» WHAT IS REQUIRED: From the entries below, copy every line that has the word "Open".

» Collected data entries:
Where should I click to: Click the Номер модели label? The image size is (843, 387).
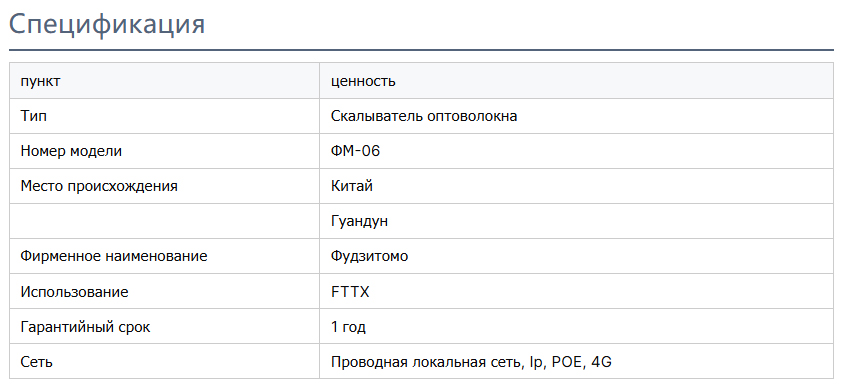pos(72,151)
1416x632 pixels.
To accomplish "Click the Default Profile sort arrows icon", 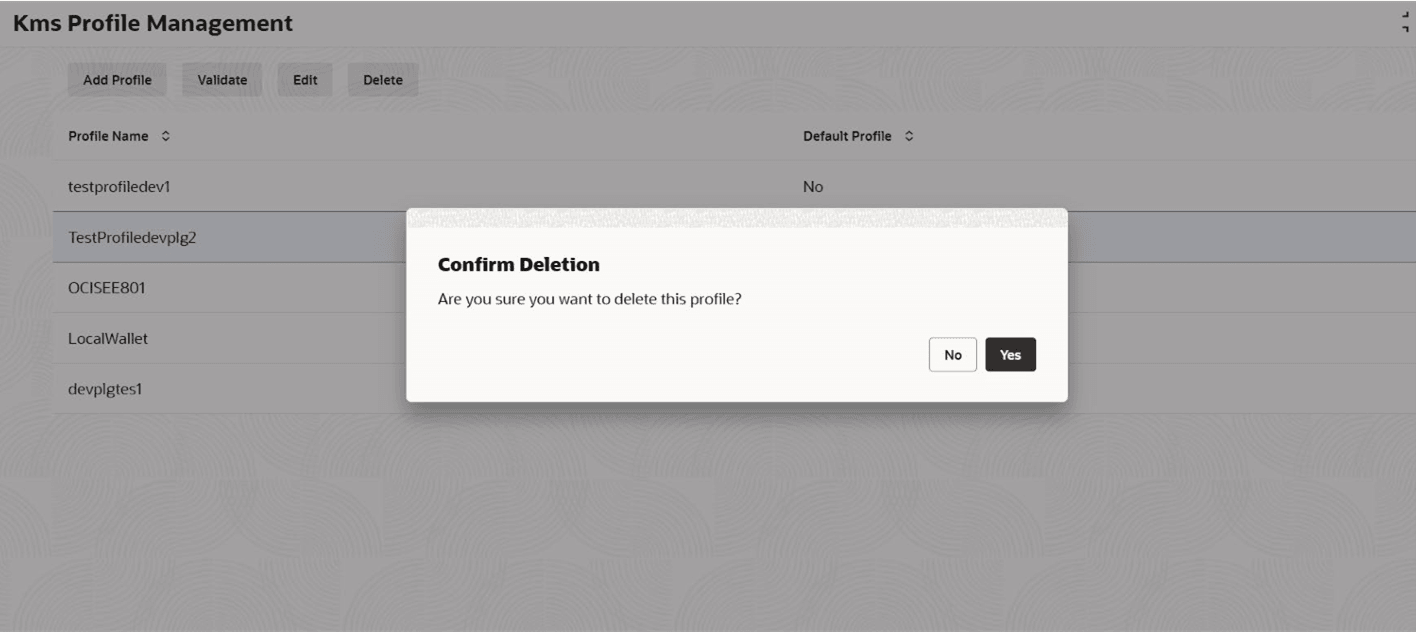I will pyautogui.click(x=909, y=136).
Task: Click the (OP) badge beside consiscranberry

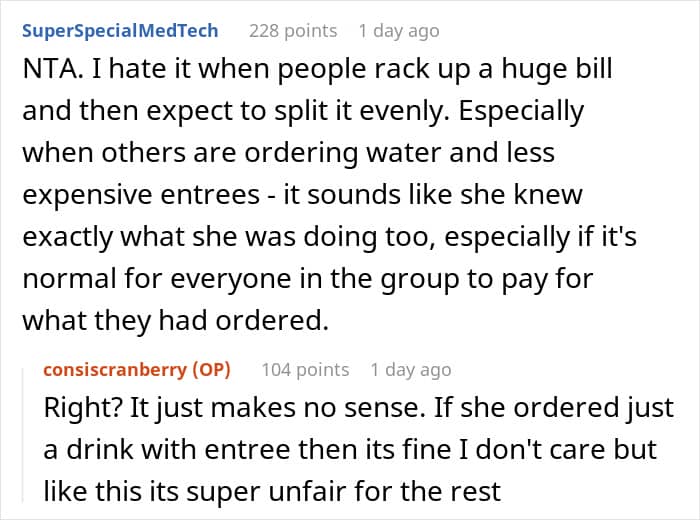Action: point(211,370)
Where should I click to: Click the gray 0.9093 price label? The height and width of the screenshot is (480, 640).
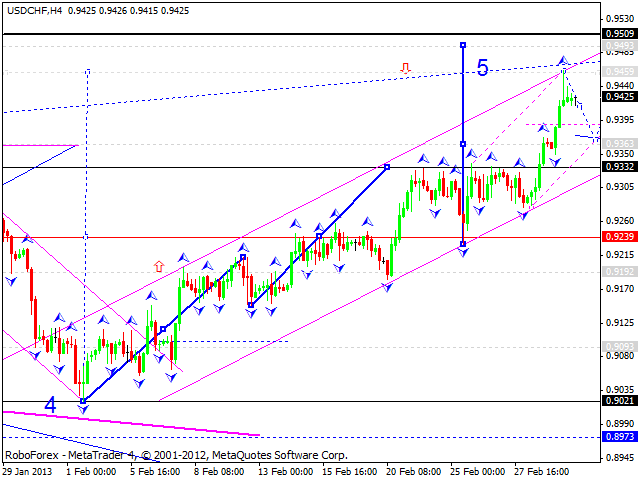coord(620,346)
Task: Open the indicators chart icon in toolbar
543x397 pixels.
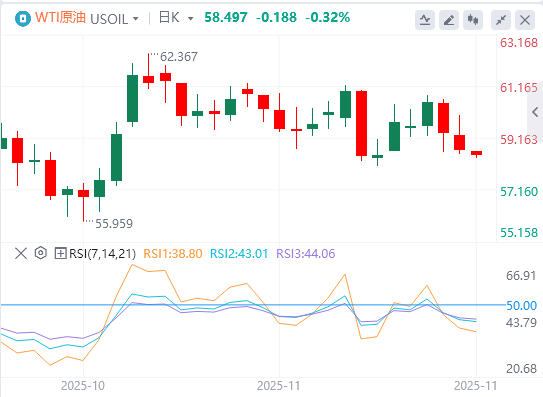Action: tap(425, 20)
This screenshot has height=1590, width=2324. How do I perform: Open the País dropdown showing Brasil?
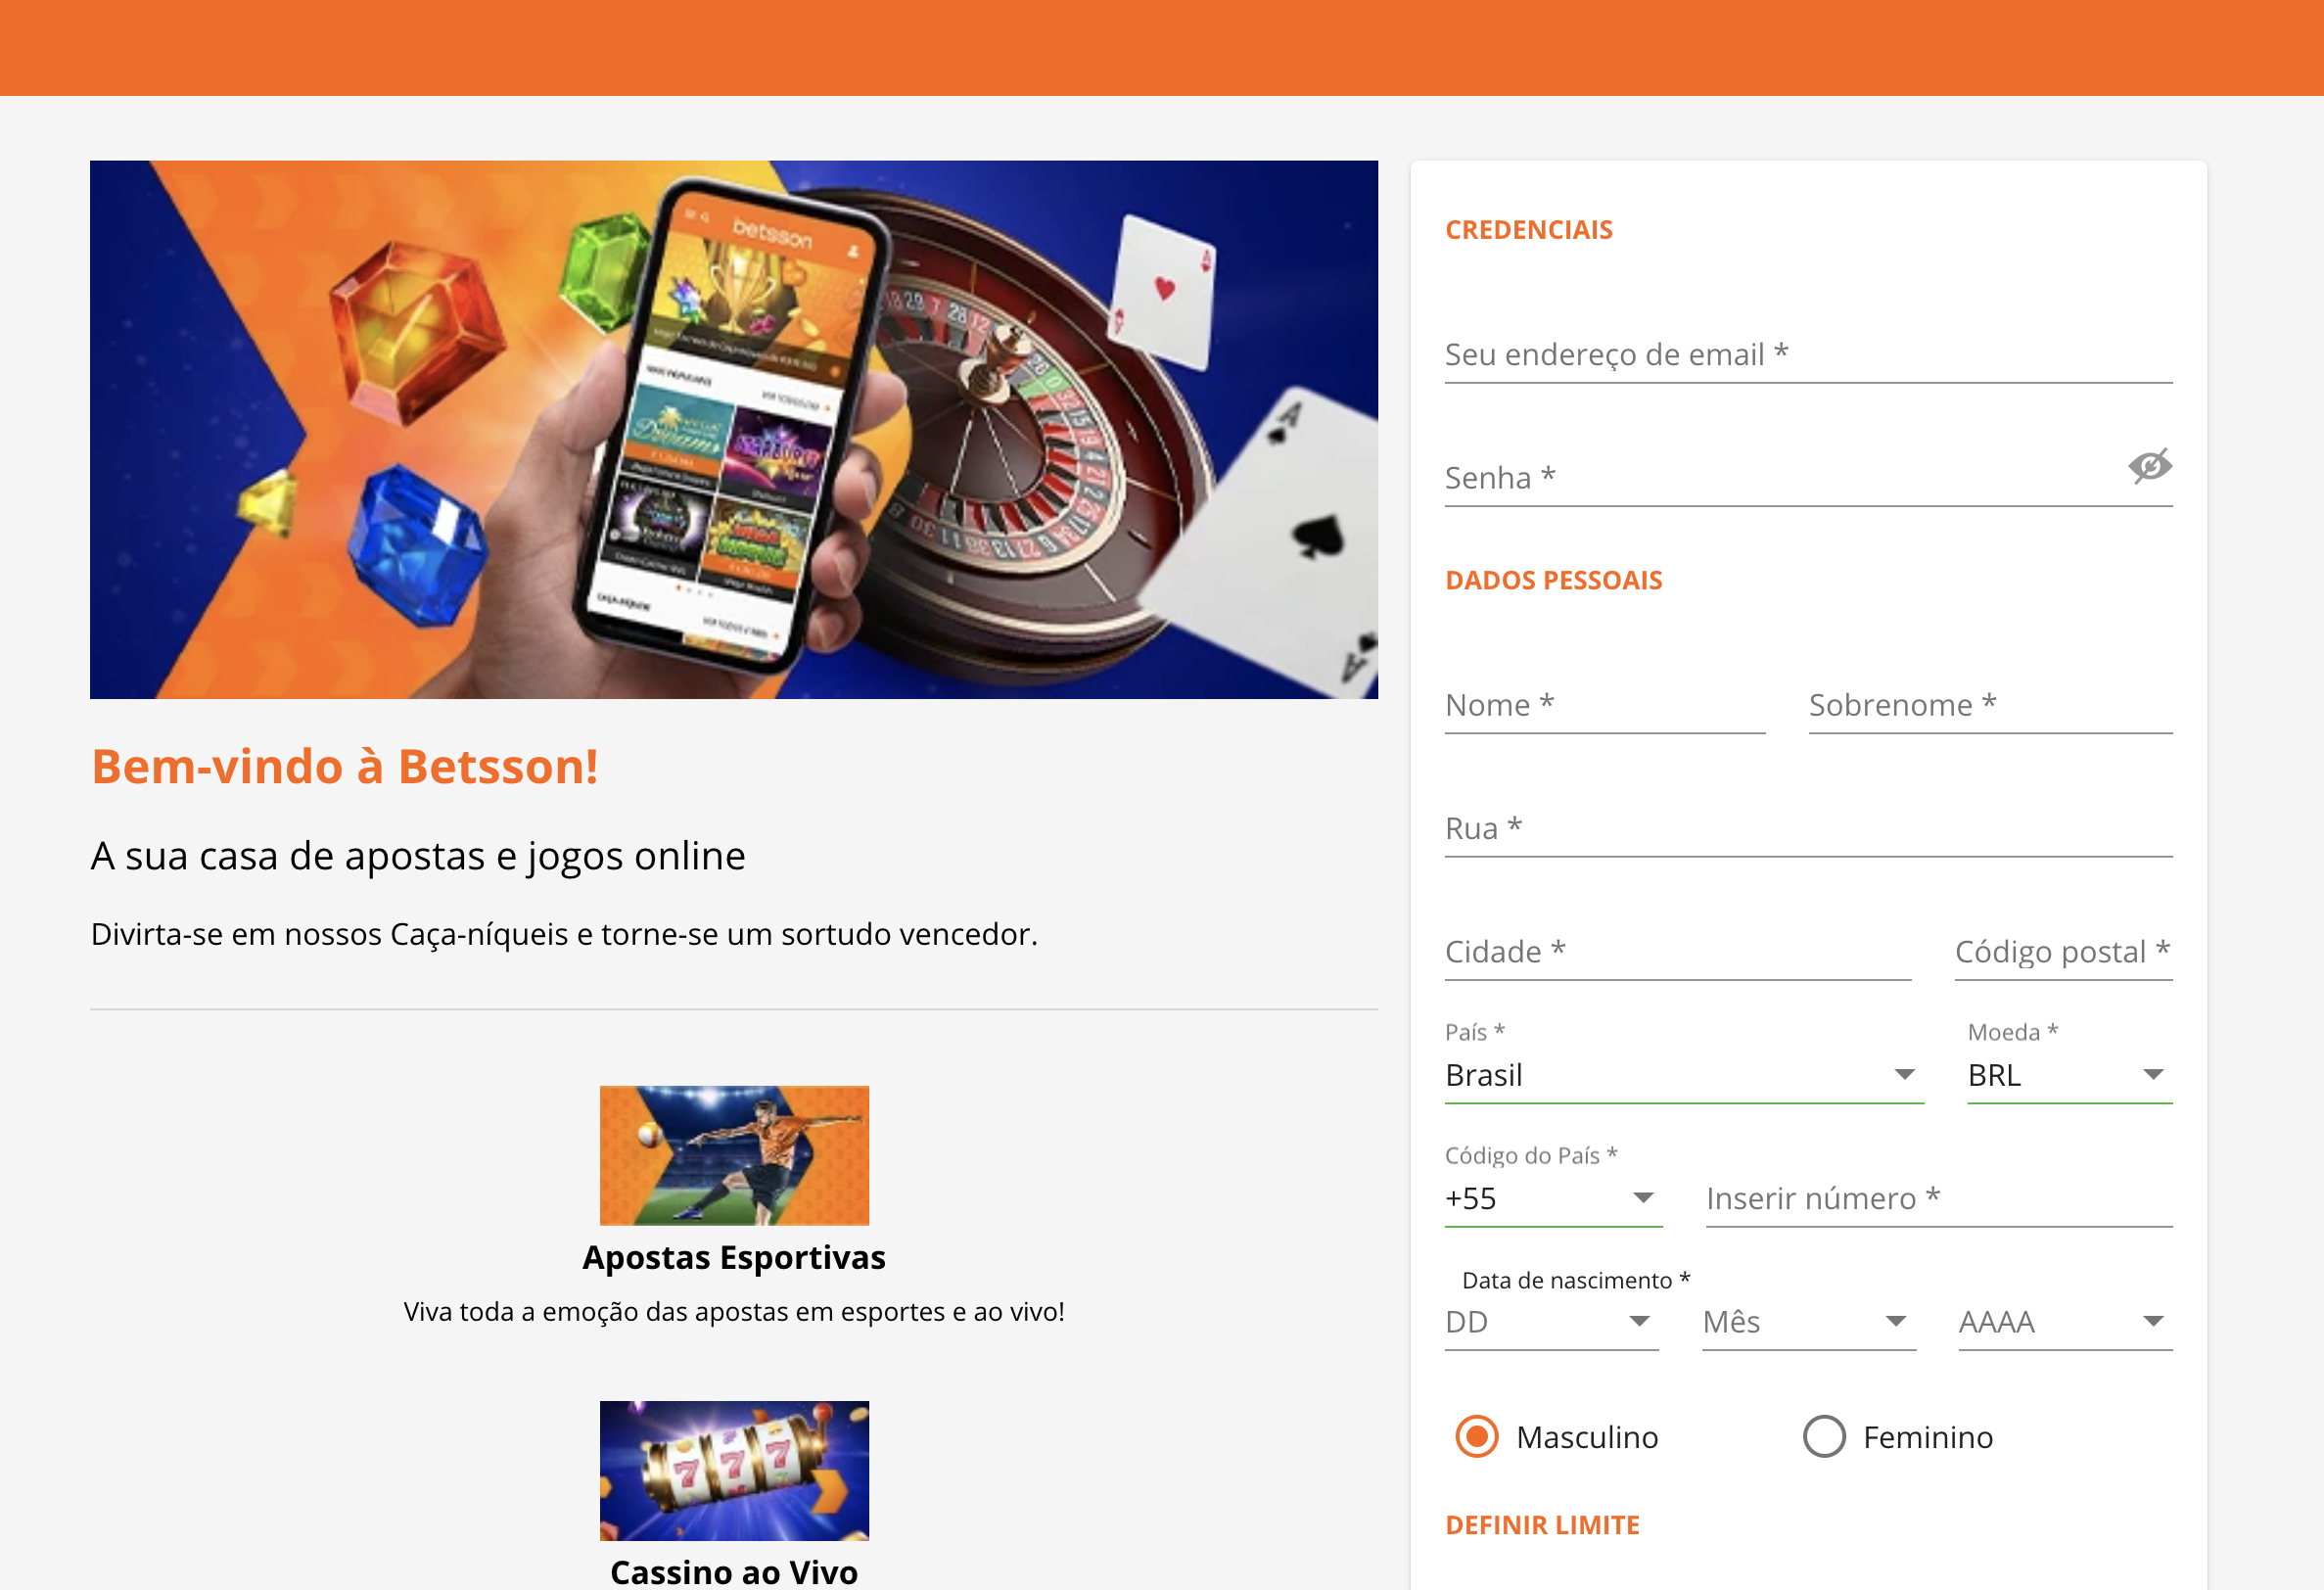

» ANSWER TO THIS TASK:
Task: Open the indicators chart icon in toolbar
This screenshot has height=1590, width=2324. How do I perform: Open the País dropdown showing Brasil?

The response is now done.